Por Iván Poduje, arquitecto
A tres años del estallido, caminar por la “Zona Cero” sigue siendo una experiencia desgarradora. Lo más triste es ver cómo la vida del barrio se apagó debido a la destrucción de cuadras completas, que fueron un anticipo de la severa crisis que hoy afecta al centro histórico de Santiago.
El epicentro de esta barbarie fue la plaza hundida, que era parte del acceso al Metro Baquedano por la avenida Vicuña Mackenna. La estación sufrió con las evasiones masivas, pero su destrucción ocurrió cuando se denunció que al interior existía un centro de torturas, lo que resultó ser completamente falso. Apenas se viralizó esta fake, con la ayuda de políticos irresponsables como Beatriz Sánchez, los manifestantes se abalanzaron sobre la estación, le tiraron piedras y bombas incendiarias y trataron de tumbar sus puertas. Aunque no lograron entrar, el ataque fue tan grave que Metro clausuró el acceso, lo que permitió que manifestantes se apropiaran de la plaza. Sus paredes se llenaron de mensajes que llamaban a colgar policías y autoridades y la figura del perro “Matapacos” era paseada y venerada por la primera línea y las barras bravas que controlaban el lugar.
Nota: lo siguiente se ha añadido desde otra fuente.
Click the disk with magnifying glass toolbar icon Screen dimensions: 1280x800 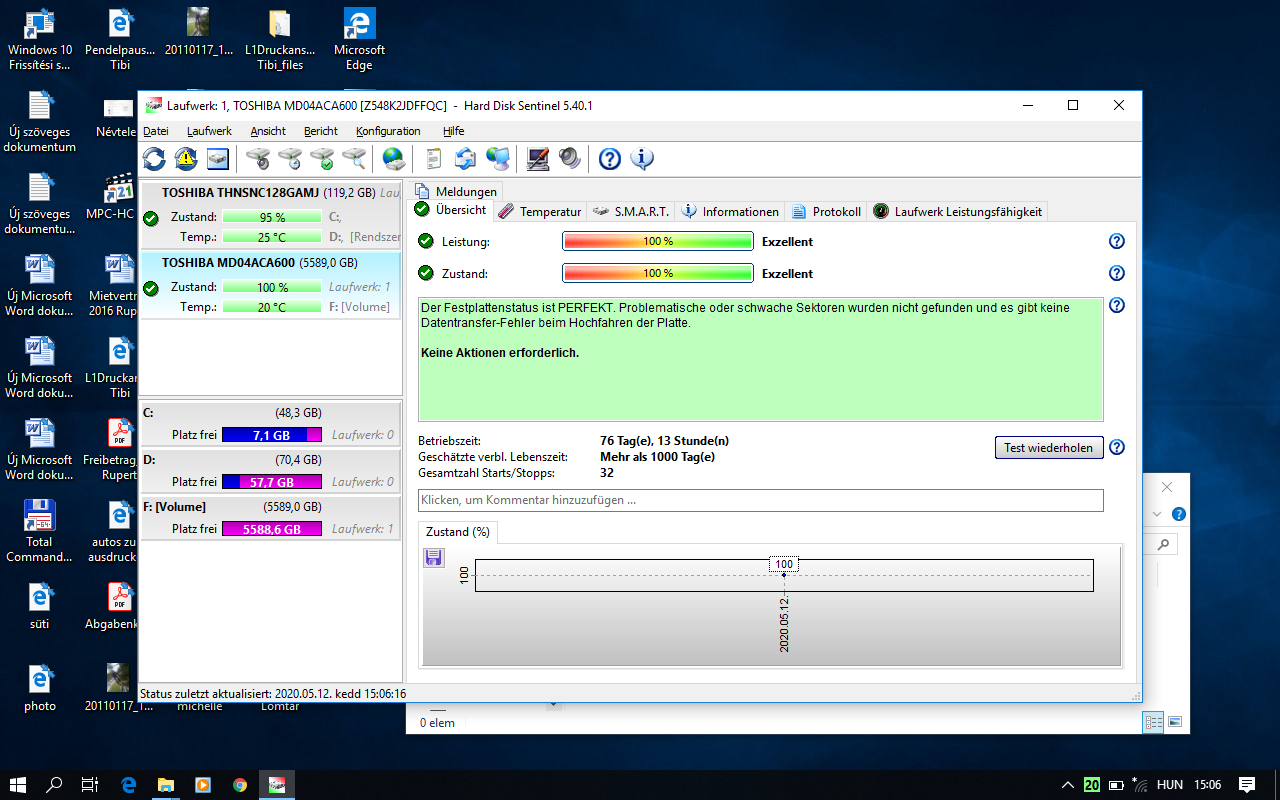(x=354, y=158)
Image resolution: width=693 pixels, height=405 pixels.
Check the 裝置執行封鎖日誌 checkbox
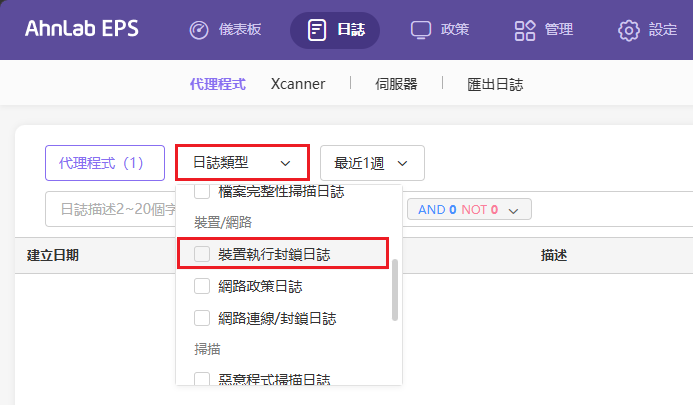click(x=202, y=254)
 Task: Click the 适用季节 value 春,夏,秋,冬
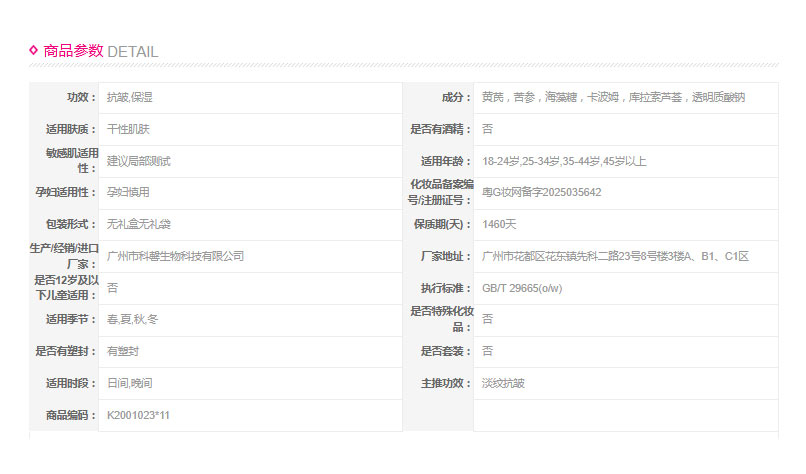pyautogui.click(x=132, y=319)
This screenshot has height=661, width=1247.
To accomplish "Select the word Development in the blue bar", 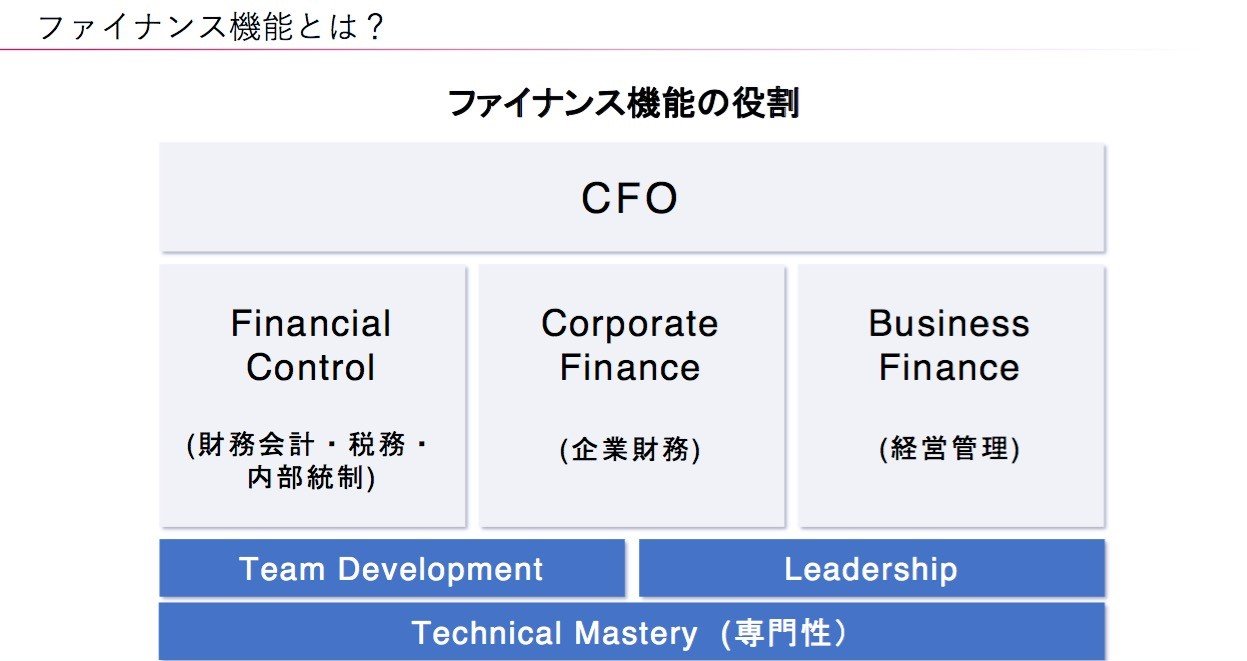I will [x=441, y=570].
Varias veces pasé por afuera y pude sentir el olor inconfundible de la pasta base mezclada con orina de varios días. Además de baño y fumadero, la plaza hundida se usó como cantera para picar piedras que eran usadas como proyectiles y con el tiempo, este acceso al Metro se fue transformando en una especie de santuario del octubrismo más duro. A la figura del “Matapacos” se sumaron otras imágenes alusivas a la revuelta y kioscos con venta de souvenirs, como banderas mapuches o fotos de la tía Pikachu. El árbol ubicado al centro de la plaza fue adornado con guirnaldas, se pusieron alfombras de pasto y un huerto orgánico cubierto por el polvo de las lacrimógenas, que fue bautizado como el “Jardín de la Resistencia”.
La semana pasada se anunció que el acceso al Metro Baquedano sería reabierto como parte del proyecto Nueva Alameda Providencia, lo que desató la furia de los grupos que se apropiaron de este lugar. Las presiones escalaron políticamente y Metro tuvo que ceder, anunciando que una parte de la plaza sería destinada a un memorial vinculado al Jardín de la Resistencia, una decisión incomprensible considerando que dicho “jardín” nació de un ataque a una estación clave del sistema.
Pero hay algo mucho más grave. Esta plaza hundida se transformó en un ícono de la violencia, que afectó a miles de vecinos de cinco barrios que nunca más durmieron tranquilos, a comerciantes que perdieron sus empleos y a millones de capitalinos que vieron arder sus iglesias, bibliotecas, museos y universidades.
¿Qué político querría honrar esta barbarie? En el canal Vía X, el Presidente Boric defendió la decisión del memorial y cuando se le consultó por la división que podía generar entre los chilenos, lo comparó con el debate abierto por el Museo de la Memoria, una analogía grotesca que valida – implícitamente- la tesis que el Estado de Chile violó sistemáticamente los derechos humanos durante el estallido. Pero el Presidente no se quedó ahí. Afirmó que prefería que en vez del monumento al general Baquedano se instalara uno de Gabriela Mistral, como si el legado de estos dos personajes históricos fuese comparable. Baquedano fue un héroe de Guerra, admirado por el pueblo de Chile que decidió ponerlo en ese lugar en 1928. ¿Por qué un Presidente desconoce esa decisión popular casi 100 años después?. No me imagino al primer ministro Rishi Sunak pensando en reemplazar la figura del almirante Nelson o al Presidente Macron permitiendo que se remuevan los restos del soldado desconocido dañados en la revuelta de los chalecos amarillos. Tampoco veo al Presidente Biden dejando un pedazo del Capitolio vandalizado por las turbas que trataron de impedir el cambio de mando.
Quizás eso explica por qué aún somos un país subdesarrollado. Una nación incapaz de respetar a sus héroes y que pretende elevar a la categoría de memorial, un espacio degradado por la violencia callejera que representa la destrucción de nuestro patrimonio urbano y arquitectónico.